WHAT YOU WILL DO
Translate this sentence from the recap of a personal injury and insurance law presentation into Spanish: "Attorneys fees were not awarded to an insured in a “duty to indemnify” case."

This year, those who attended former MBA President Kathleen M. O’Donnell’s AC07 presentation on personal injury and insurance law were treated to a session that was part “award” ceremony and entirely entertaining. O’Donnell delivered her usual thorough review of recent developments in an animated fashion, promising to announce an “award” for the most outrageous decision of 2006.
She began her review by focusing on duty cases, with Jupin v. Kask, 447 Mass. 141 (2006), a duty of reasonable care case, receiving the most thorough treatment. O’Donnell pointed out that this case offers “a good discussion of when a duty will be imposed – a duty finds its source in existing social values and customs, and thus, imposition of a duty generally responds to changed social conditions.”
She then trained her lens on insurance issues, announcing “This has not been a good period of time for plaintiffs in terms of insurance issues.”
She led off with her runner-up for Worst Decision of the Year Award, Wilkinson v. Citation Insurance Company, 447 Mass. 663 (2006). Attorneys fees were not awarded to an insured in a “duty to indemnify” case. The court declined to expand the Gamache exception to the “American Rule.”

INPUT DATA
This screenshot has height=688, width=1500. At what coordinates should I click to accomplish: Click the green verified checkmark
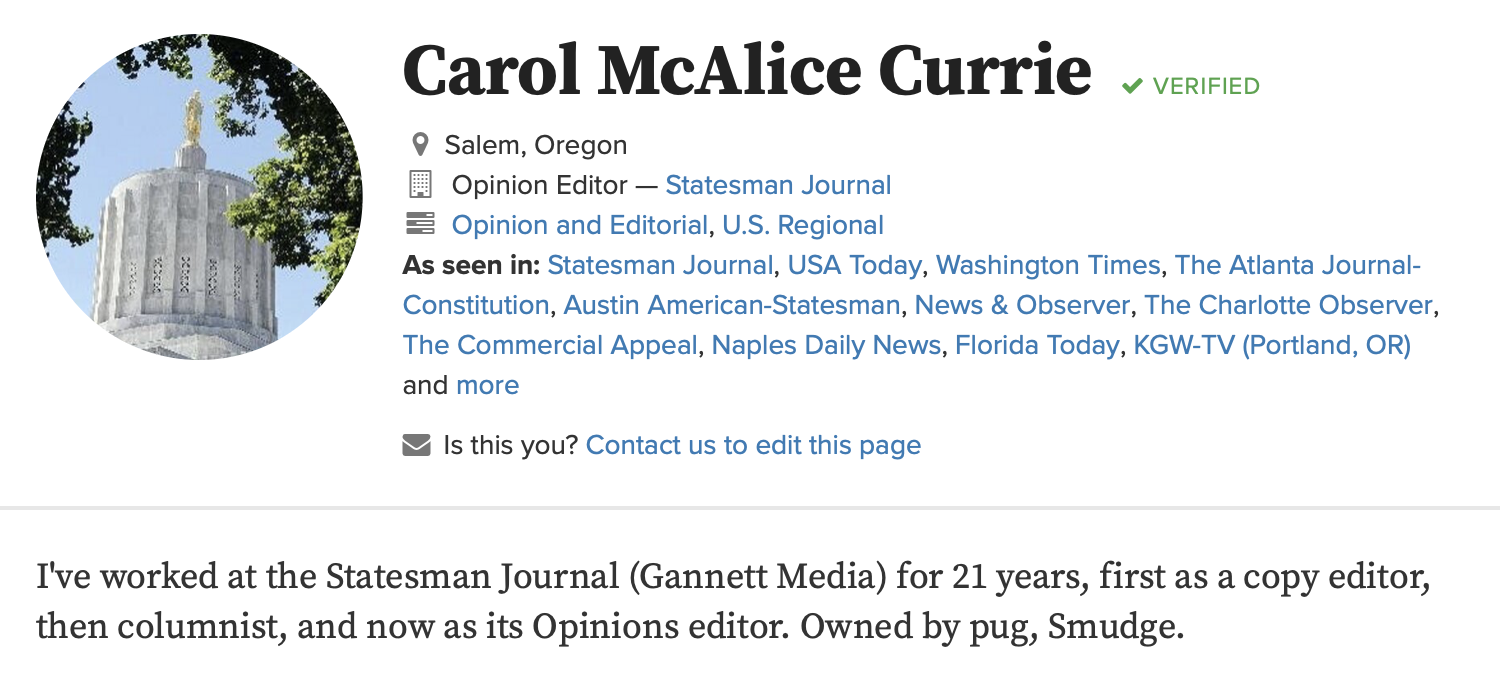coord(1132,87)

==

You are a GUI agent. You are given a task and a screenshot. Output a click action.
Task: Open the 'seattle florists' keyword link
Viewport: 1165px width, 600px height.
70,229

==

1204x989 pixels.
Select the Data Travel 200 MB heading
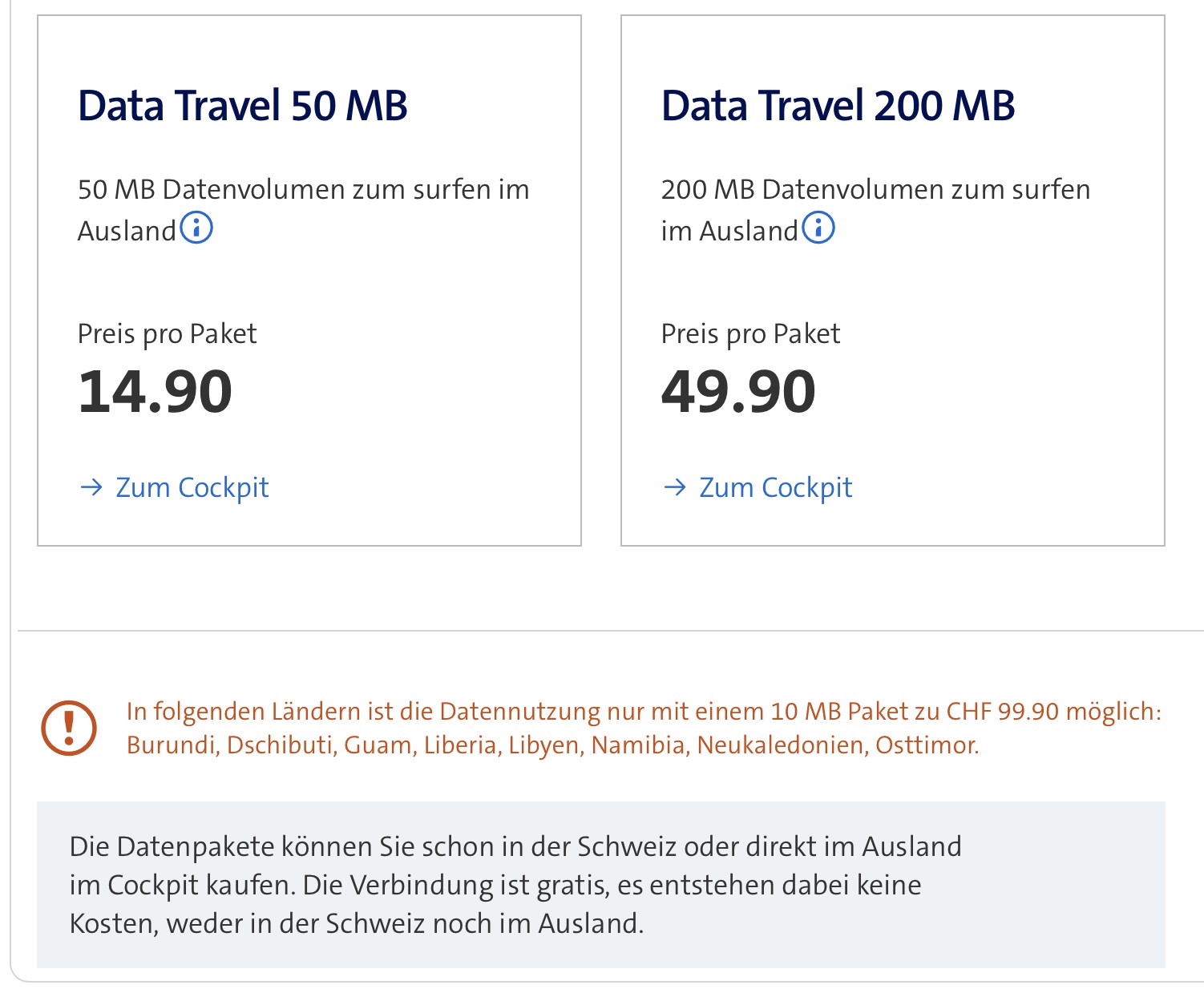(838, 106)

SOLUTION
No se otorgaron honorarios de abogados a un asegurado en un caso de “deber de indemnizar”.